I'd more assume Sami v Reigns at Royal Rumble. The others Paul brother. Maybe a toaster. Maybe Cody.


----------



## TKO Wrestling (Jun 26, 2018)

Personally I think it is dangerous to have a special ref that is bigger/more built/taller than a competitor. Especially a babyface challenger.


----------



## Charzhino (Nov 20, 2007)

Na, the referee position is beneath The Rock.


----------



## Nothing Finer (Apr 12, 2017)

I think it's a great idea but they won't want Roman to lose the titles before WrestleMania.

What about Reigns Vs. Rhodes on Night 1 for the titles, with The Rock as the referee/special enforcer/host (host so you can advertise him for both nights). 

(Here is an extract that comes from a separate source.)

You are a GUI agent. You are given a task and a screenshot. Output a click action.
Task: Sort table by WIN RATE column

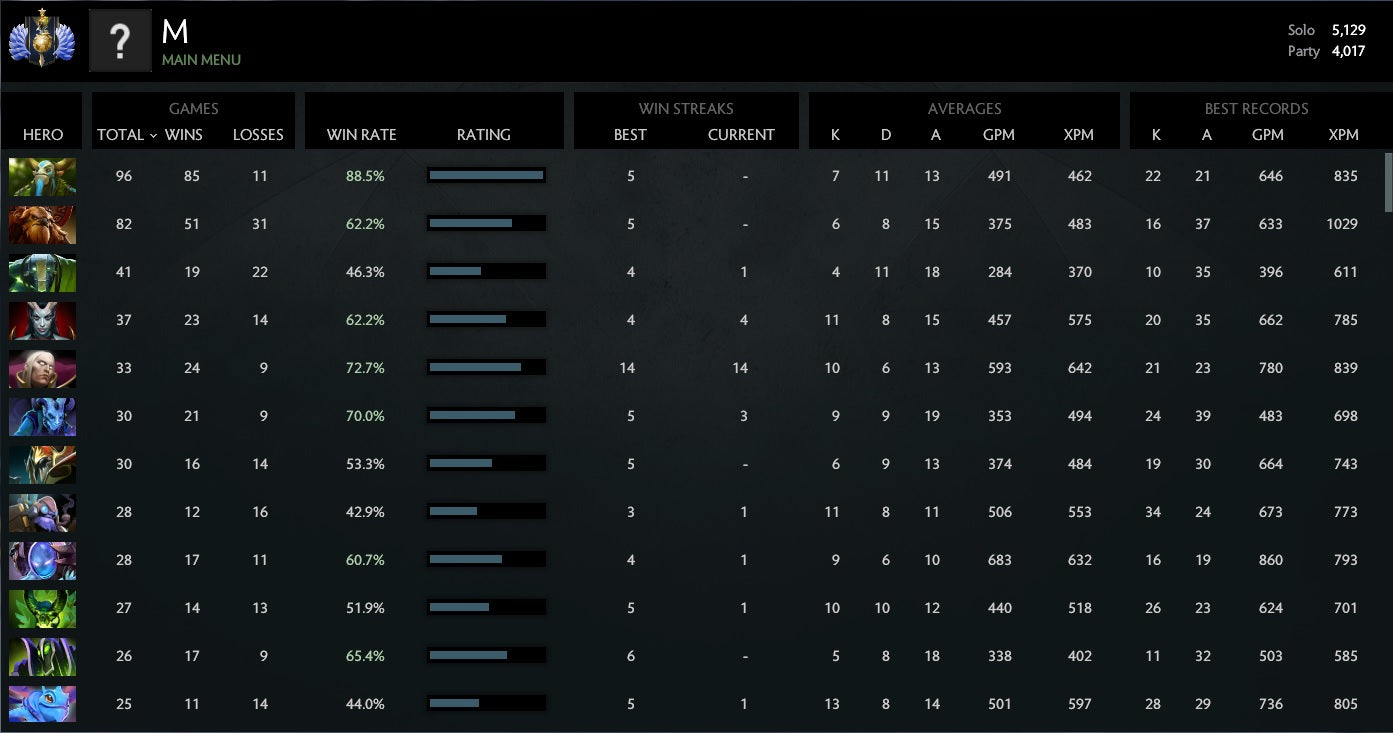pyautogui.click(x=361, y=135)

Rhodes wins in the way you describe, Rock calls the match down the middle, expels the Usos, raises Rhodes arm, Rhodes goes backstage, copyright logo come up, Cole says "Goodnight everybody!" then Reigns spears Rock, picks up his head and says "What you doing tomorrow night?" etc. audibly and repeatedly. Maybe Rock accepts, maybe he doesn't, but everyone knows the match is happening.


----------



## Ace (Aug 25, 2013)

Should be Sami.

Cody has done fuck all to warrant a world title shot.

He's been out more than he has been in the WWE for this run and people really think he deserves a shot at Roman that too with all the great work Sami has been doing with The Bloodline?


----------



## RainmakerV2 (Nov 8, 2017)

Ace said:


> Should be Sami.
> 
> Cody has done fuck all to warrant a world title shot.
> 
> He's been out more than he has been in the WWE for this run and people really think he deserves a shot at Roman that too with all the great work Sami has been doing with The Bloodline?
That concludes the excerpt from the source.